> Selected passage
____________
Chickenpox: Clinical Presentation and Management
Primary Symptoms
Chickenpox presents as a characteristic pruritic vesicular rash that appears in successive crops over 3 days, accompanied by fever and constitutional symptoms lasting approximately 5 days. 1
Classic Rash Characteristics
- Lesions progress through distinct stages: macules → papules → vesicles → pustules → crusts 1
- Vesicles are fragile, superficial, and surrounded by erythematous halos 2
- Distribution is centripetal: concentrated on trunk, back, chest, face, and head more than extremities 1, 3
- Typical lesion count: 250-500 skin lesions in wild-type disease 1
- Mucosal involvement: lesions frequently develop in mouth, conjunctivae, or other mucosal sites 1
Constitutional Symptoms
- Fever (though not universal in all cases) 1
- Malaise and fatigue 1
- Headache 4
- Throat pain 4
- Cough and respiratory symptoms (may herald pneumonia) 4
Timing and Contagiousness
- Incubation period: 14-16 days (range: 10-21 days) 1
- Contagious period: 1-2 days before rash onset until all lesions are crusted 1
- Disease duration: fever and rash last approximately 5 days 1
Laboratory Findings
Common nonspecific laboratory abnormalities include leukopenia, thrombocytopenia, and elevated transaminases. 2
- Thrombocytopenia: occurs in 42.1% of hospitalized adults 4
- Elevated ALT: occurs in 51.9% of cases, with >10-fold elevation in 4.9% 4
- ESR is not highly elevated in uncomplicated chickenpox 2
Complications by Population
Adults and Adolescents (Higher Risk)
____________
> Data extract

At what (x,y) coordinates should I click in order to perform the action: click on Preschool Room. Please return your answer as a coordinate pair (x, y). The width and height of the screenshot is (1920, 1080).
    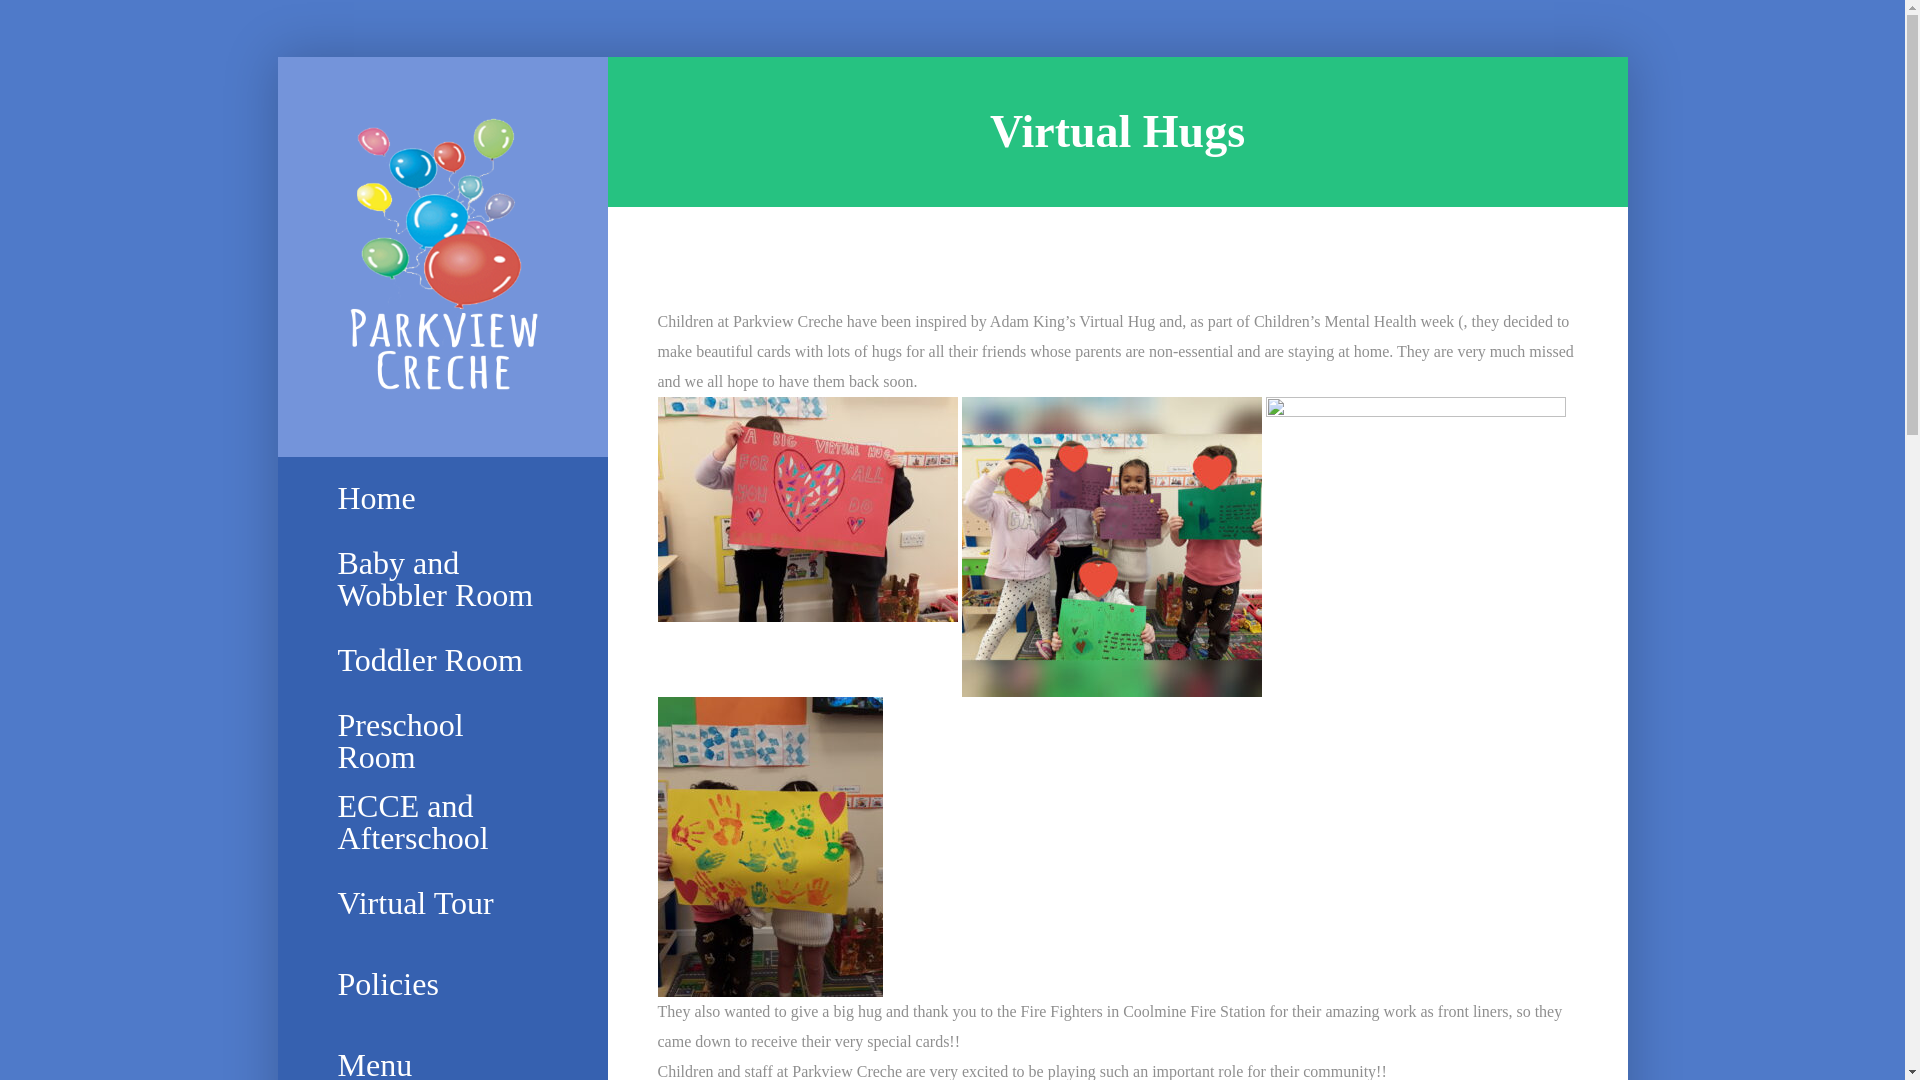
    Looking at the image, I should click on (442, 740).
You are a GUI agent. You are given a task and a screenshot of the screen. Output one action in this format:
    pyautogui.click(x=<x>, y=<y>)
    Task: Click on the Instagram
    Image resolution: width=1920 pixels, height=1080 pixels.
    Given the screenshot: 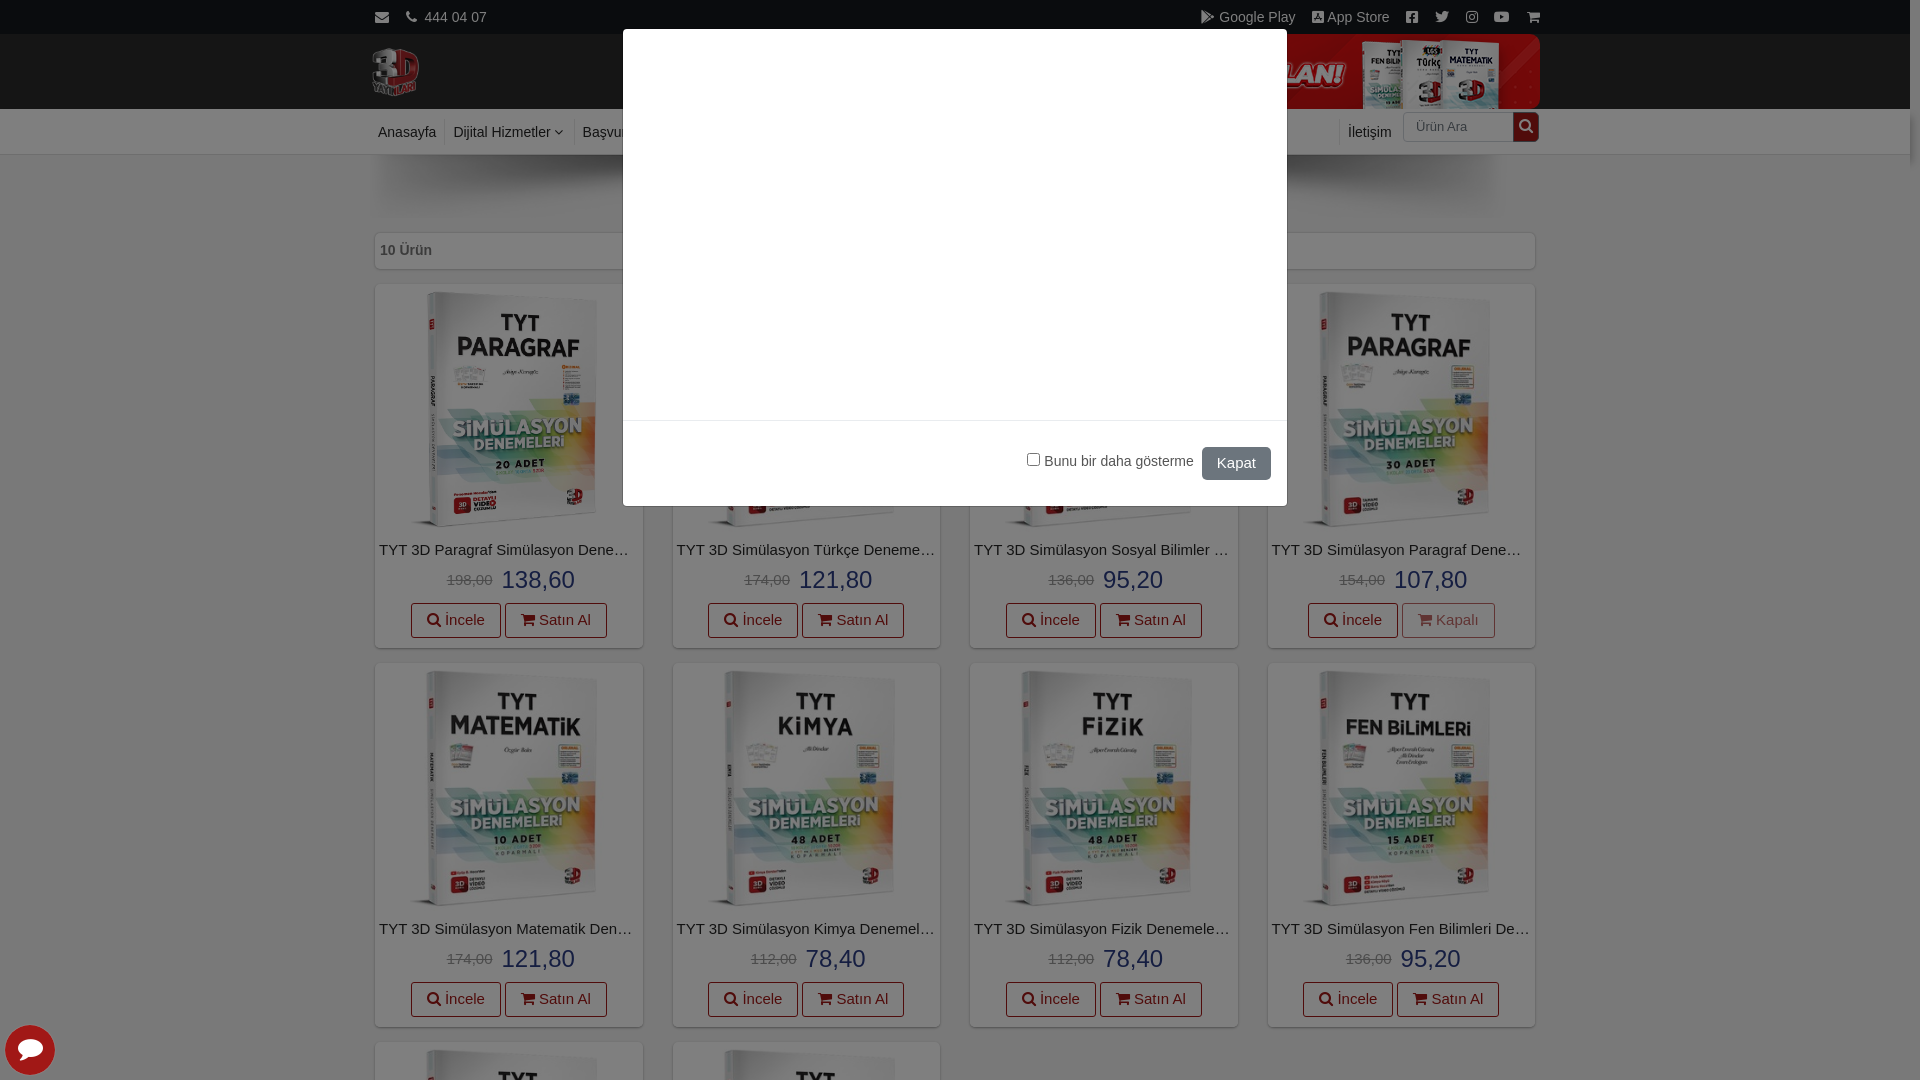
____________
> Your tasks
• A. Translate this sentence from the chickenpox overview into Spanish: "Common nonspecific laboratory abnormalities include leukopenia, thrombocytopenia, and elevated transaminases."
• B. Answer these questions from the chickenpox overview:
(i) What is the typical incubation period, and what is its range?
(ii) In what percentage of hospitalized adults does thrombocytopenia occur?
(iii) What is the typical lesion count in wild-type disease?
• C. List, in order, the stages that chickenpox lesions progress through according to the chickenpox overview.
The listing has nothing to do with the chickenpox overview.

> Answer list
• A. Las anomalías de laboratorio inespecíficas comunes incluyen leucopenia, trombocitopenia y transaminasas elevadas.

• B.
(i) 14-16 days, with a range of 10-21 days.
(ii) 42.1%.
(iii) 250-500 skin lesions.

• C. Macules, papules, vesicles, pustules, crusts.